In the cortex signals are supposed to be tested for feasibility. When a signal is accepted the contact areas in the synapses are updated according to the formulas below in agreement with the Hebbian theory. The figure shows a 2-dimensional computer simulation of Gaussian adaptation according to the last formula in the preceding section.

Schematic of a neural network executing the Gaussian adaptation algorithm.GIF

m and W are updated according to:

m1 = 0.9 m1 + 0.1 x1; m2 = 0.9 m2 + 0.1 x2;
w11 = 0.9 w11 + 0.1 y1g1; w12 = 0.9 w12 + 0.1 y1g2;
w21 = 0.9 w21 + 0.1 y2g1; w22 = 0.9 w22 + 0.1 y2g2;

As can be seen this is very much like a small brain ruled by the theory of Hebbian learning (Kjellström, 1996, 1999 and 2002).

Gaussian adaptation and free will

Gaussian adaptation as an evolutionary model of the brain obeying the Hebbian theory of associative learning offers an alternative view of free will due to the ability of the process to maximize the mean fitness of signal patterns in the brain by climbing a mental landscape in analogy with phenotypic evolution.

Such a random process gives us much freedom of choice, but hardly any will. An illusion of will may, however, emanate from the ability of the process to maximize mean fitness, making the process goal seeking. I. e., it prefers higher peaks in the landscape prior to lower, or better alternatives prior to worse. In this way an illusive will may appear. A similar view has been given by Zohar 1990. See also Kjellström 1999.

The efficiency of Gaussian adaptation relies on the theory of information due to Claude E. Shannon (see information content). When an event occurs with probability P, then the information log(P) may be achieved. For instance, if the mean fitness is P, the information gained for each individual selected for survival will be log(P) – on the average - and the work/time needed to get the information is proportional to 1/P. Thus, if efficiency, E, is defined as information divided by the work/time needed to get it we have:

E = P log(P).

This function attains its maximum when P = 1/e = 0.37. The same result has been obtained by Gaines with a different method.

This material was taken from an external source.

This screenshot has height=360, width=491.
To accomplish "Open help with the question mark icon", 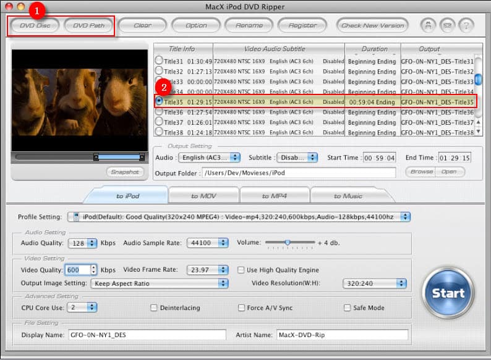I will (466, 26).
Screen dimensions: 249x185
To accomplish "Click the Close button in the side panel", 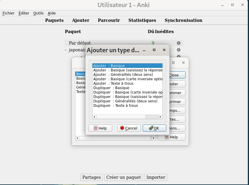I will (176, 75).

E = 0 if P = 0, for a process with infinite mutation rate, and if P = 1, for a process with mutation rate = 0 (provided that the process is alive). This measure of efficiency is valid for a large class of random search processes provided that certain conditions are at hand.

1 The search should be statistically independent and equally efficient in different parameter directions. This condition may be approximately fulfilled when the moment matrix of the Gaussian has been adapted for maximum average information to some region of acceptability, because linear transformations of the whole process do not affect efficiency.

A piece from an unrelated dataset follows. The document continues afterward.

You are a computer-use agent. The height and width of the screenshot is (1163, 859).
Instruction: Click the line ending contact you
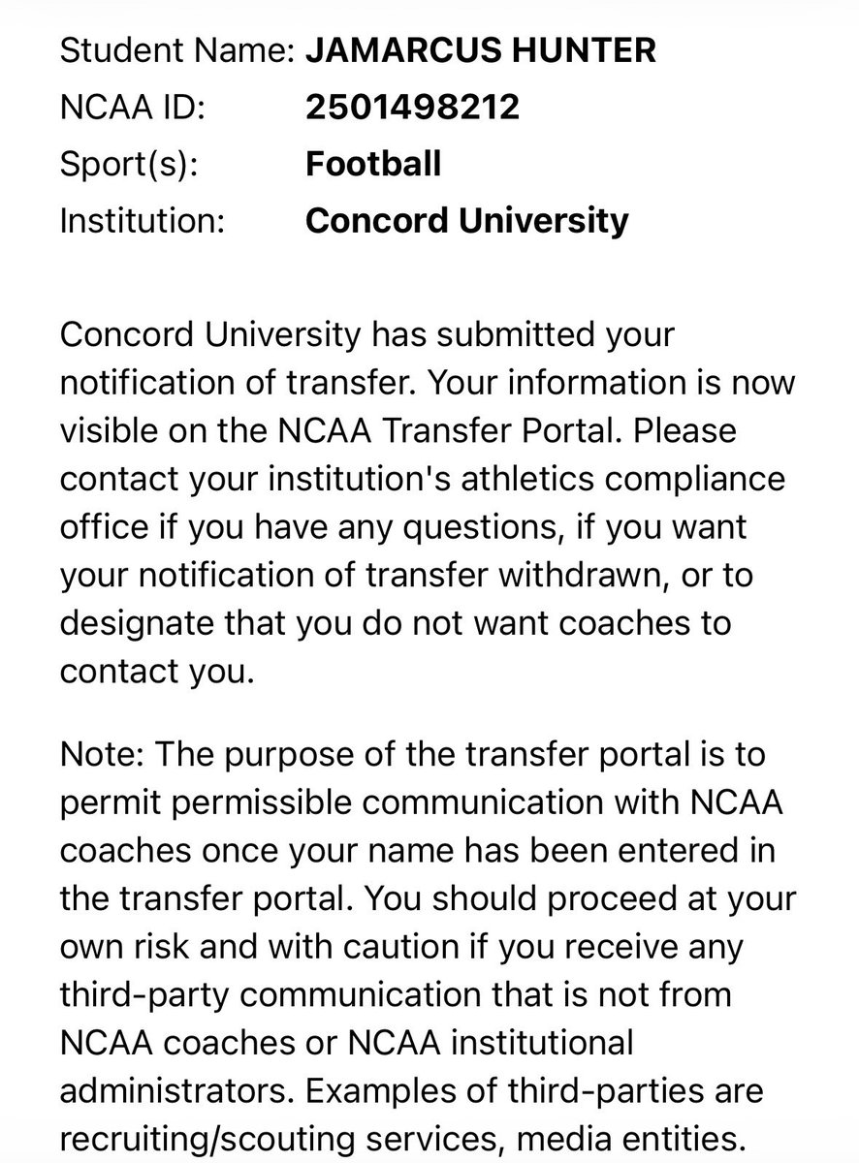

2 All individuals have equal cost and the derivative at P = 1 is < 0.

Then, the following theorem may be proved:

All measures of efficiency, that satisfy the conditions above, are asymptotically proportional to –P log(P/q) when the number of dimensions increases, and are maximized by P = q exp(-1) (Kjellström, 1996 and 1999).

Efficiency.GIF

The figure above shows a possible efficiency function for a random search process such as Gaussian adaptation. To the left the process is most chaotic when P = 0, while there is perfect order to the right where P = 1.

In an example by Rechenberg, 1971, 1973, a random walk is pushed thru a corridor maximizing the parameter x1. In this case the region of acceptability is defined as a (n  1)-dimensional interval in the parameters x2, x3, ..., xn, but a x1-value below the last accepted will never be accepted. Since P can never exceed 0.5 in this case, the maximum speed towards higher x1-values is reached for P = 0.5/e = 0.18, in agreement with the findings of Rechenberg.

A point of view that also may be of interest in this context is that no definition of information (other than that sampled points inside some region of acceptability gives information about the extension of the region) is needed for the proof of the theorem. Then, because, the formula may be interpreted as information divided by the work needed to get the information, this is also an indication that log(P) is a good candidate for being a measure of information.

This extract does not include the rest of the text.